What am I going to do? Seriously. I have two days to find a place no money for a deposit and no money saved up. I've screwed myself yet again.
I'm really coming to realize that the only person I can count on is myself. And that's really not saying much. It's so hard when you think you have someone you can count on to help you out and they prove to be quite the opposite.. It's really disappointing.
Realizing that I'm all I have is even scarier.. I really need to get my shit together. I've got to get things working for me MY way.. Which is hard but I need to just come to terms with the fact that this is how it is and this is how it's going to be. And I need to straighten myself up so I can really make this work.

I don't like the person that I am so I'm really trying to change. It's just that bad habits are the hardest to kick and I seem to have a lot of them. I try to look at myself from an outside perspective and I really hate me.. Changing is just so hard but I think I'm ready for it. I think that if I'm able to move out on my own this might just be possible. I think I'm ready to try.
But I've also come to the conclusion that I'm very self destructive (not physically) and this is also something that I'm trying to overcome. I CAN NOT see myself succeed it's something that I've struggled with for a while.. Whenever things are going good I find a way to sabotage them and get myself in some sort of predicament. I think I'm afraid that if I let myself work too hard towards a goal and I fail I'll realize that I'm not really capable of anything and that's something that I'm scared to face. I know I'd rather give up than try and fail at something. That's so wrong.

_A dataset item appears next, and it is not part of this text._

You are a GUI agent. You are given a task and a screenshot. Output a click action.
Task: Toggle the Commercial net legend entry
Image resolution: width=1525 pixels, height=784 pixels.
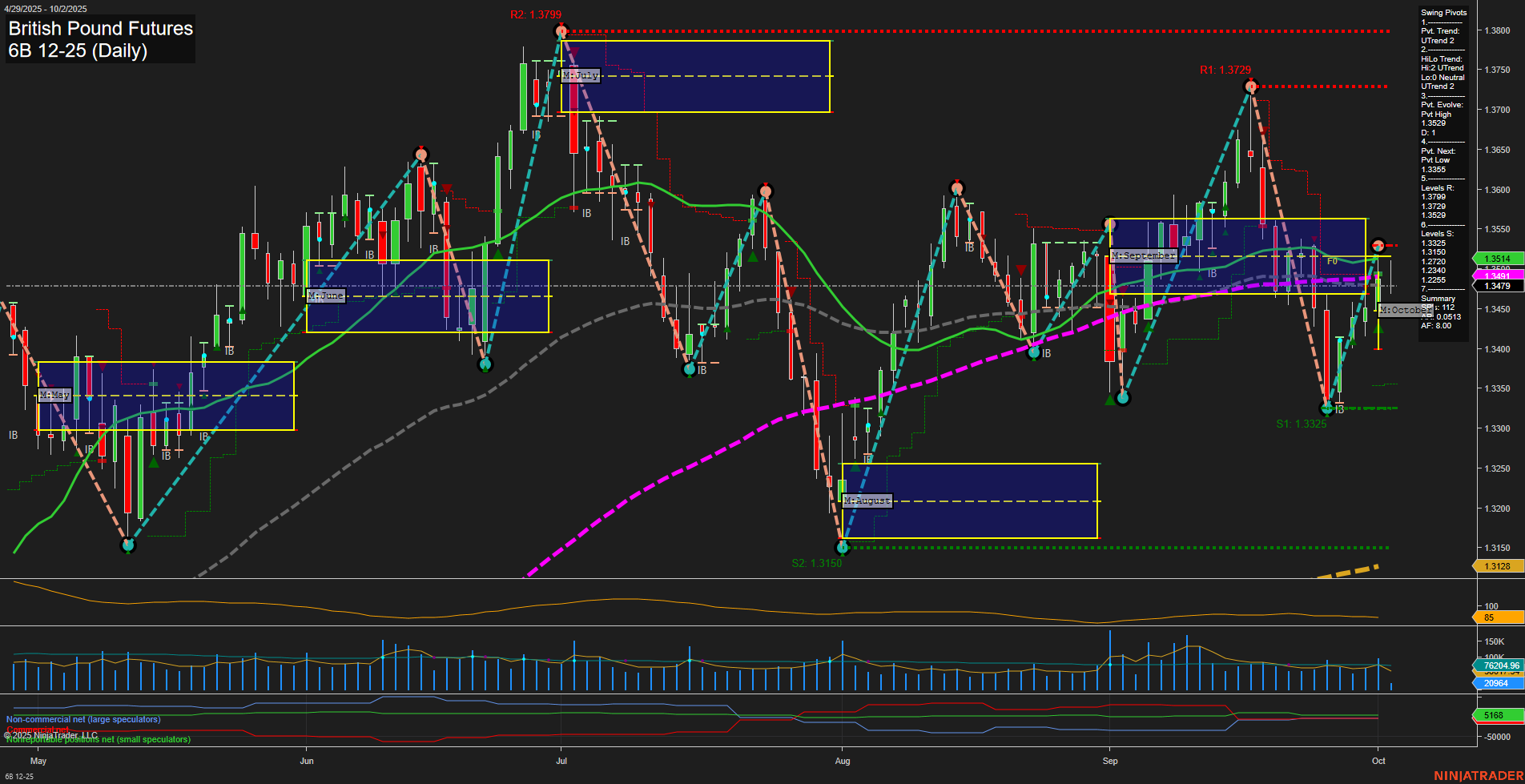pyautogui.click(x=37, y=730)
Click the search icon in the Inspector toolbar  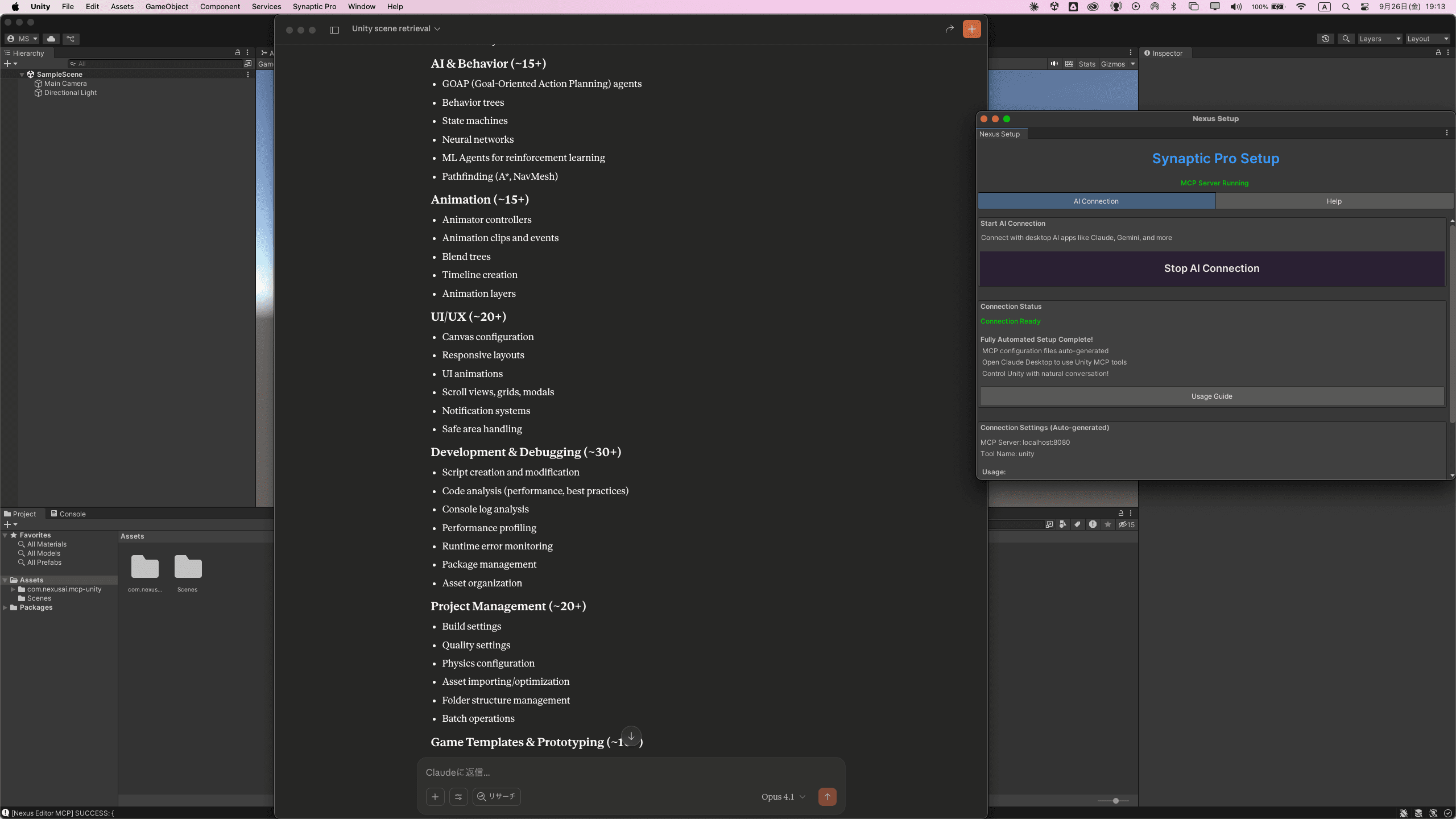(1346, 39)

I'm so angry and tired and frustrated and mad. At myself mostly.

1 comment:

  1. If you really want something, you can have it. You just have to work really hard at it and NOT give up. Giving up is so easy. I think that it was Thomas Edison that said "Many of life's failures are people who did not realize how close they were to success when they gave up".
    YOU CAN DO IT, NAT! Work hard and achieve your goals! I love you!